On Sundays, Cooper opens his farm for U-pick pork sales where people can buy a cut right from the freezer.
“It’s a play off U-pick fruit,” he said.
Inside the barn are small concrete pens lining the walls with an aisle down the middle. Three to four pigs, around 600 pounds each, are in each pen. The dusty boars and sows grunt and squeal. A tarp covers a farrowing pen to keep the young, pink piglets warm.
Cooper and his family raise the hogs, have them butchered by Dayton Meat and package the cuts themselves at Custom Meats.
“It’s almost 24/7. I can put 18 hours in a day easily during the busy season,” he said. The busy season runs March through October.
He’s ambitious, building a new barn by himself with plans for four more. And although Cooper says he has no recreation time, he doesn’t regret the long hours.
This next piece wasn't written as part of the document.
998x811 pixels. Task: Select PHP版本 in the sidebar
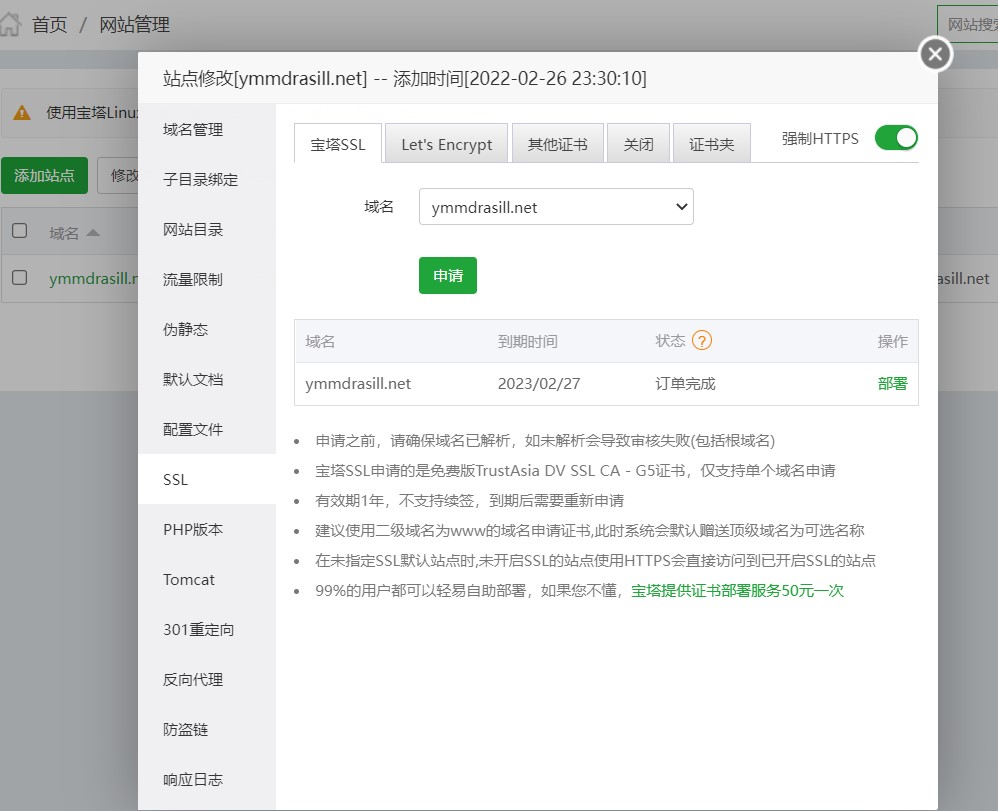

“I like doing what I do,” he said. “It’s what I choose to do with my time and life.”
Cooper sees a higher demand around the holidays as people purchase their Christmas hams, but he said he doesn’t feel overwhelmed. His deadline for butchering is three weeks before Christmas, so he has to plan accordingly.
Although pork is his business, Cooper doesn’t eat it at every meal. “I don’t eat pork more than anyone else does,” he said.
But, you can be sure that there is one day — Dec. 25 — that he does plan to eat ham.
Eggnog
Nothing says the holiday season quite like eggnog.
The traditional holiday drink marks the beginning of the holiday season when it appears on shelves around the first of October.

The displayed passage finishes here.